問38 胃腸薬の配合成分に関する以下の記述のうち、正しいものの組み合わせはどれか。

a ピレンゼピン塩酸塩水和物は、胃液分泌抑制作用のほか、消化管の運動を促す作用もある。 b スクラルファートは、胃粘膜の傷んだ部分に結合して保護膜を形成し、胃酸による攻撃から守る。 c メチルメチオニンスルホニウムクロリドは、荒れた胃粘膜の修復を助ける成分として配合されている。 d ジメチルポリシロキサン(ジメチコン)は、胃粘膜を刺激して胃液の分泌を促す。

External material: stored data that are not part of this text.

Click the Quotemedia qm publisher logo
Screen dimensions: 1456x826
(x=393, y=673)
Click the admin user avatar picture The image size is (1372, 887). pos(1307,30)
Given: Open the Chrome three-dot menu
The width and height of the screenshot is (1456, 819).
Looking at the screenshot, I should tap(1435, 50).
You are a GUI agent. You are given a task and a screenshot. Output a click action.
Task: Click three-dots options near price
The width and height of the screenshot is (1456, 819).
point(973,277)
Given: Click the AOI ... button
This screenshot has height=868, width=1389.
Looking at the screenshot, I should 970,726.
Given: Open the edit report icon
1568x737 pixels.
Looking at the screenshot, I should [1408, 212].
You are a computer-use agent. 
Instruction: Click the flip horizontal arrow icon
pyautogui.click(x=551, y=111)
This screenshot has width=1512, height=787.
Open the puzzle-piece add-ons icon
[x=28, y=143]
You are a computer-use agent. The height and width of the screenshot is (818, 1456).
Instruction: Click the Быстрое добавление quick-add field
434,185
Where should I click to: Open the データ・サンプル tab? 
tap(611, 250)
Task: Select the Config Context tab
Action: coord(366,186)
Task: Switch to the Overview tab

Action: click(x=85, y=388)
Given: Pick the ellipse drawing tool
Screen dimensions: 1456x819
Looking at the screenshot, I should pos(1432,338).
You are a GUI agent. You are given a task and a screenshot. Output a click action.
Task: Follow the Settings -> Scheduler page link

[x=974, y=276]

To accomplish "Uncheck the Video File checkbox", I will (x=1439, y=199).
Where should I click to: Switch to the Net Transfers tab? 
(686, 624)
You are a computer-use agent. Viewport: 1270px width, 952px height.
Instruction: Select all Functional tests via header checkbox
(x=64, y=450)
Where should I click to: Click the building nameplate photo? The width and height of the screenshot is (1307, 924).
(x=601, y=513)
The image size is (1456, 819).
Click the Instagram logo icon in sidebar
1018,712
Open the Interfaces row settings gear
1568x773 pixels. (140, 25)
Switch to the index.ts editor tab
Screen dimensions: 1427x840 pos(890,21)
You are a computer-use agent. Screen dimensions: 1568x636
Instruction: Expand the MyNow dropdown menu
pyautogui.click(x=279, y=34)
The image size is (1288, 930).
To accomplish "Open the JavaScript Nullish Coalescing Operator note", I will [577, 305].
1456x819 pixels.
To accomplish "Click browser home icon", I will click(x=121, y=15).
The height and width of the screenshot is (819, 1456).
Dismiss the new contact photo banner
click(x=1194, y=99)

1(a、b) 2(a、d) 3(b、c) 4(b、d)


① この問題の一言まとめ

この問題は、胃のバリアを強める「胃粘膜保護成分(スクラルファートなど)」や、胃の中のガスを抜く成分の正しい役割を見抜く問題です。

② 各選択肢のマルバツ解説

  • a [×]:後半の記述が間違いです。「ピレンゼピン塩酸塩水和物」は、胃酸を出せという命令だけをピンポイントでブロックする、少し特殊な抗コリン成分です。胃酸はしっかり抑えますが、抗コリン作用である以上、消化管の運動は促すのではなく【抑える(低下させる)】のが正しいです。
  • b [○]:これは正しい記述です。「スクラルファート」は、胃の潰瘍などの傷口(タンパク質)を見つけると、そこにピタッと吸着して臨時の絆創膏(保護膜)を作ってくれます。これにより、自分の胃酸で胃が溶かされるのを防ぎます。
  • c [○]:これは正しい記述です。「メチルメチオニンスルホニウムクロリド(MMSC)」は、キャベツから見つかった通称「ビタミンU」と呼ばれる成分で、キャベジンなどの市販薬の主役です。弱ってボロボロになった胃の粘膜の修復を強力にサポートします。
  • d [×]:成分の役割が完全にすり替えられています。「ジメチルポリシロキサン(ジメチコン)」は、胃液を出す薬ではありません。お腹の中に溜まったガス(気泡)の表面張力を無くしてプチプチと潰し、ゲップやおならとして外に出しやすくする【消泡成分(泡消し薬)】です。

※正答:3(b、cが正しい)

③ 初心者のための「合格ひっかけパターン」

  1. 「ジメチルポリシロキサン(ジメチコン)」➔「泡消し(消泡)」
  • ひっかけ例:今回の選択肢dのパターンや、「胃の消化を助ける酵素である」といったひっかけが出ます。
  • 対策:「ジメチコンは、お腹のガス玉を消す【泡消し専門キャラ】」と覚えておけば、どのようなひっかけが来ても一発で弾けます。
  1. 「スクラルファート」の絆創膏イメージ
  • 対策:スクラルファートは「スクラムを組んで傷口を守る保護膜」とイメージしておくと、記述を見た瞬間に自信を持ってマルをつけられます。